Бесконечно тяжело, что наше национальное возрождение хотят начинать, вместо плача Иеремии, с гордой проповеди Филофея. Бедный старец Филофей, который уже раз отравил русское религиозное сознание хмелем национальной гордыни. Поколение Филофея, гордое даровым, не заработанным наследием Византии, подменило идею русской Церкви («святой Руси») идеей православного царства. Оно задушило ростки свободной мистической жизни (традицию преп. Сергия – Нила Сорского) и на крови и обломках (опричнина) старой, свободной Руси построило могучее восточное царство, в котором было больше татарского, чем греческого. А между тем Филофей был объективно прав: Русь была призвана к приятию византийского наследства. Но она должна была сделать себя достойной его. Отрекаясь от византийской культуры (замучили Максима Грека!), варварская рука схватилась за двуглавого орла. Величайшая в мире империя была создана. Только наполнялась она уже не христианским культурным содержанием.
Трижды отрекалась Русь от своего древнего идеала святости, каждый раз обедняя и уродуя свою христианскую личность.
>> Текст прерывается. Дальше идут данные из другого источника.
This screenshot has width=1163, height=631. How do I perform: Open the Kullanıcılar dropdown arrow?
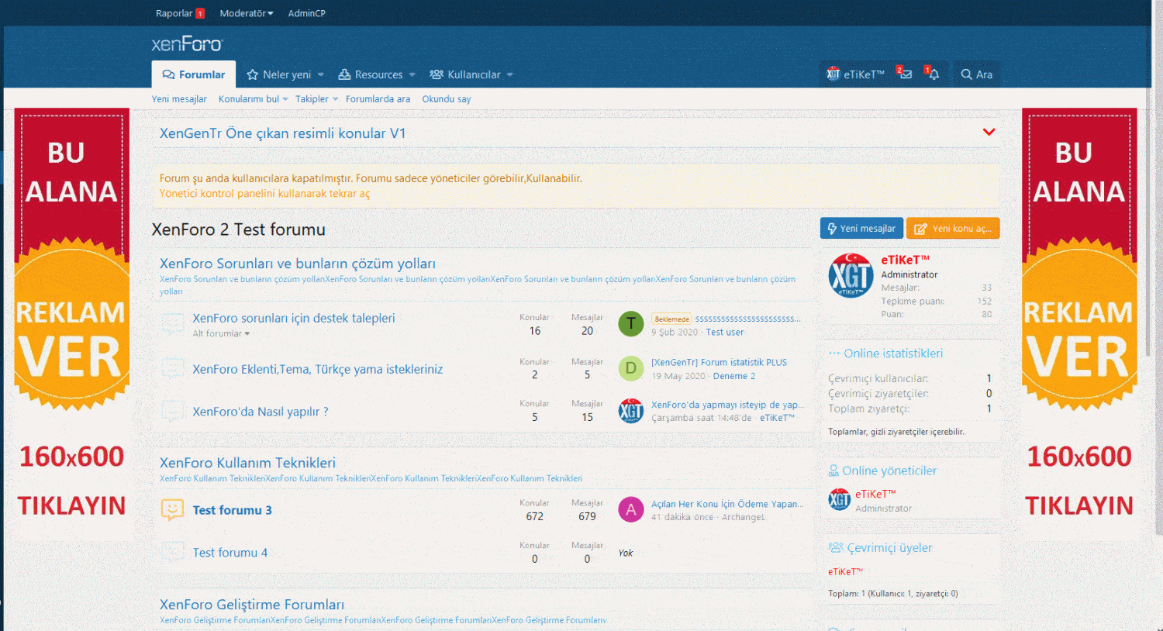tap(510, 75)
Первое отступничество – с поколением Филофея, второе – с Петром, третье – с Лениным. И все же она сохраняла подспудно свою верность – тому Христу, в которого она крестилась вместе с Борисом и Глебом – страстотерпцами, которому она молилась с кротким Сергием. Лампада преп. Сергия, о которой говорил Ключевский, еще теплилась до наших дней. И вот теперь, когда всей туче большевистских бесов не удалось задуть ее, вызывают, как, Вия, из гроба старца Филофея: не задует ли он?
Будем верить, что не задует и что из всех блужданий и блуда освобожденная от семи бесов Россия, как Магдалина, вернется к ногам навсегда возлюбленного ею Христа.